Direitos Humanos

Justiça condena União a pagar R$ 300 mil a filho de João Cândido

Published

on

A Justiça Federal condenou a União a pagar R$ 300 mil por danos morais a Adalberto Cândido, filho de João Cândido Felisberto, líder da Revolta da Chibata. A sentença foi proferida pela 4ª Vara Federal do Rio de Janeiro após manifestações oficiais da Marinha consideradas ofensivas à memória do marinheiro.

As declarações foram apresentadas em um documento enviado à Comissão de Cultura da Câmara dos Deputados, em 2024. No texto, a Marinha classificou a Revolta da Chibata como uma “deplorável página da história nacional” e empregou expressões como “abjetos” e “reprovável exemplo” ao tratar dos marinheiros que participaram do movimento.

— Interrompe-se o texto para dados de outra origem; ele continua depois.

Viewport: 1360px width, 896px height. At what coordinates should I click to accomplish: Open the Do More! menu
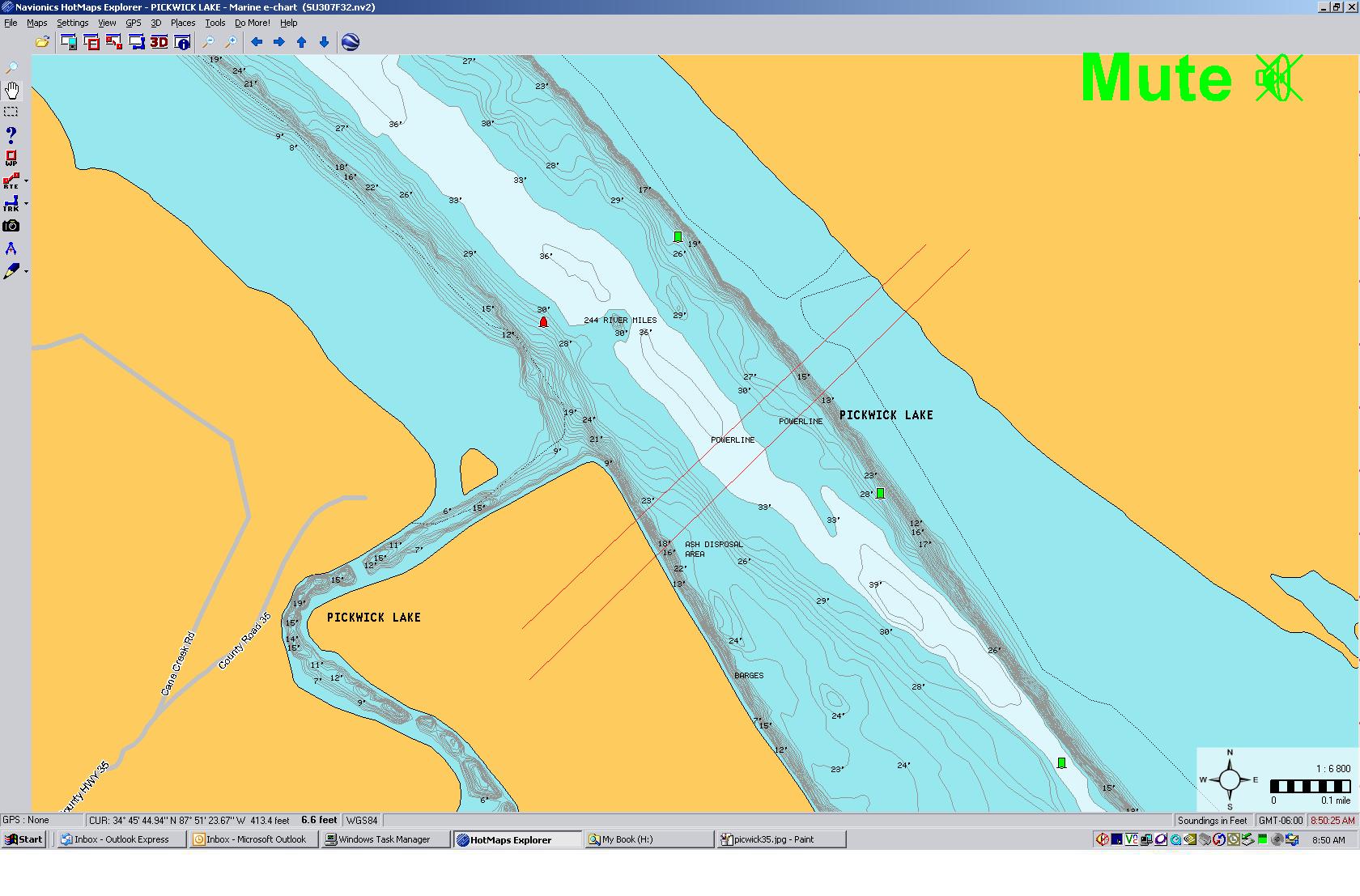pyautogui.click(x=252, y=23)
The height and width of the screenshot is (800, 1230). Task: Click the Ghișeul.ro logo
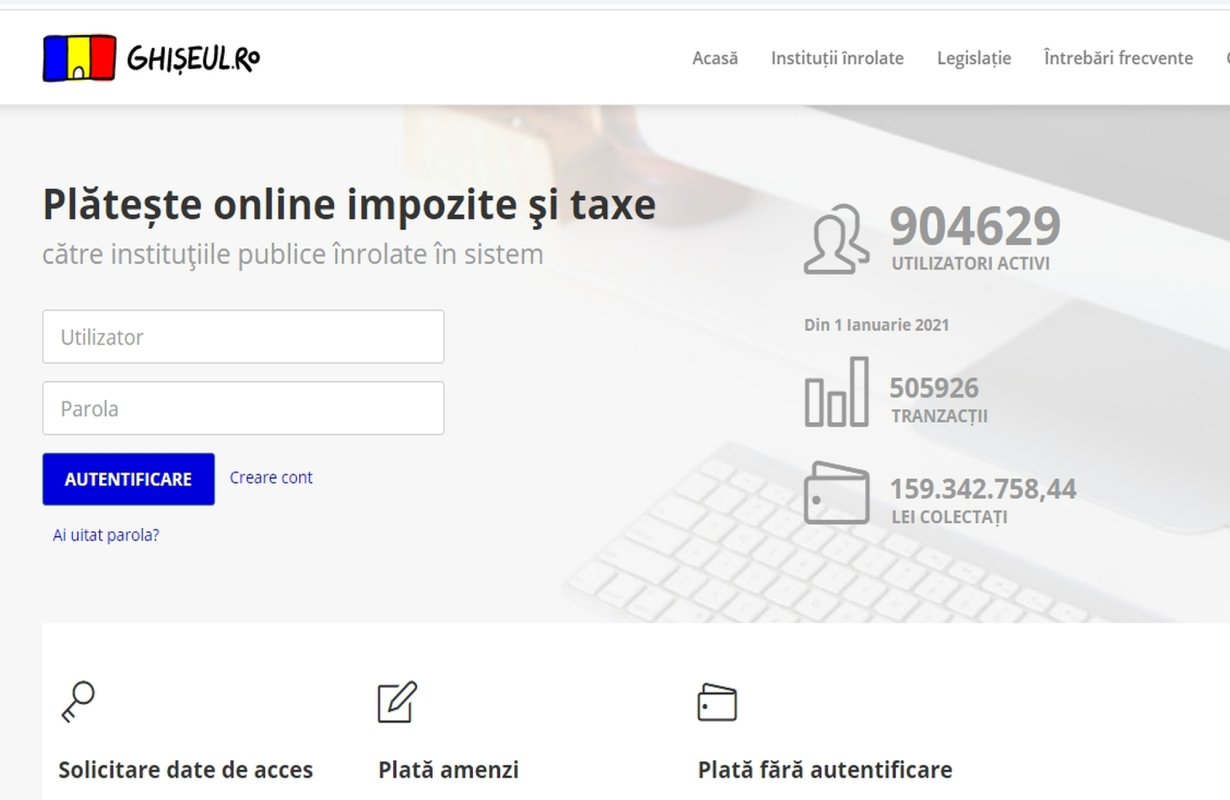click(150, 57)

A sentença reconheceu que a linguagem usada ultrapassou os limites da manifestação institucional e provocou dano moral ao descendente direto de João Cândido. A proteção jurídica da memória do líder da revolta também alcança seus familiares, que podem buscar reparação por ataques à honra do personagem histórico.

A Marinha pode apresentar interpretações sobre acontecimentos históricos, mas essa liberdade não autoriza manifestações estigmatizantes contra uma pessoa anistiada pelo próprio Estado brasileiro. João Cândido recebeu anistia em 2008, quando uma lei reconheceu oficialmente a reparação aos participantes da Revolta da Chibata.

O movimento ocorreu em novembro de 1910 e reuniu marinheiros, em sua maioria negros e pobres, contra os castigos físicos, os baixos salários e as condições degradantes de trabalho. A revolta começou após um marinheiro receber 250 chibatadas e resultou na abolição dos açoites poucos dias depois.

Filho de ex-escravizados, João Cândido nasceu em 1880 e entrou para a Marinha aos 15 anos. Conhecido como Almirante Negro, ele comandou a tomada de embarcações na Baía de Guanabara durante o levante e se tornou um dos principais símbolos da luta contra o racismo e a violência nas Forças Armadas.